-- DATASET RECORDS --
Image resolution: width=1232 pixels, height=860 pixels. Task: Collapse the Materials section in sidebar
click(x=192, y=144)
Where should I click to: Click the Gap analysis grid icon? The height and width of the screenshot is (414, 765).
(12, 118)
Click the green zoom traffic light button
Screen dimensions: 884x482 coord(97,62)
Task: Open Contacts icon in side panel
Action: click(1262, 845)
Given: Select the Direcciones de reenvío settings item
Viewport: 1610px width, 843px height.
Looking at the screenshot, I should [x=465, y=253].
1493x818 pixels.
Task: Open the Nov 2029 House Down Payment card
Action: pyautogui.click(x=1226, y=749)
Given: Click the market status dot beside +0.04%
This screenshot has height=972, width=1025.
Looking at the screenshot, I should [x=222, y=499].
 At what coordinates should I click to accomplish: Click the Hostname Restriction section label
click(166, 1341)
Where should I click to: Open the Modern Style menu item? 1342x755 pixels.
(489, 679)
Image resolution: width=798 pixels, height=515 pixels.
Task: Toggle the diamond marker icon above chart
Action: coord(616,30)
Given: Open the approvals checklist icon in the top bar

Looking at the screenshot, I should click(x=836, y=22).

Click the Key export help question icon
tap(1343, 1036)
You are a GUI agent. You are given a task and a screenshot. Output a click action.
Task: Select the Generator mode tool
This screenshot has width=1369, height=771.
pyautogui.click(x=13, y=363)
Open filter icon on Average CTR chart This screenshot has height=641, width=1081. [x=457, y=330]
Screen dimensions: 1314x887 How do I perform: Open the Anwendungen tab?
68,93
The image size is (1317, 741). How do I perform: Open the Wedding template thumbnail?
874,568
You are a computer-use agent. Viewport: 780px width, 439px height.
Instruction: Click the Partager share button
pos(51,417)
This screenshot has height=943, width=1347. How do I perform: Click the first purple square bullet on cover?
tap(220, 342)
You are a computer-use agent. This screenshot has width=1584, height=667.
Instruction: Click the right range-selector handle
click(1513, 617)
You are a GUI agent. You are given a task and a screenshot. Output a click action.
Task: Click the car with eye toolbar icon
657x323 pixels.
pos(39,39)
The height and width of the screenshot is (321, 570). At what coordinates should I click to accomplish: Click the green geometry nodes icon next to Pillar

-- WHAT YOU ARE ASKED TO DO --
Each line from the beginning of the entries to the line with "Given: Select the" must be repeated exactly, with both end lines kept and no other lines given.

-- THE ANSWER --
Image resolution: width=1232 pixels, height=860 pixels. Task: Collapse the Materials section in sidebar
click(x=192, y=144)
Where should I click to: Click the Gap analysis grid icon? The height and width of the screenshot is (414, 765).
(12, 118)
Click the green zoom traffic light button
Screen dimensions: 884x482 coord(97,62)
Task: Open Contacts icon in side panel
Action: click(1262, 845)
Given: Select the Direcciones de reenvío settings item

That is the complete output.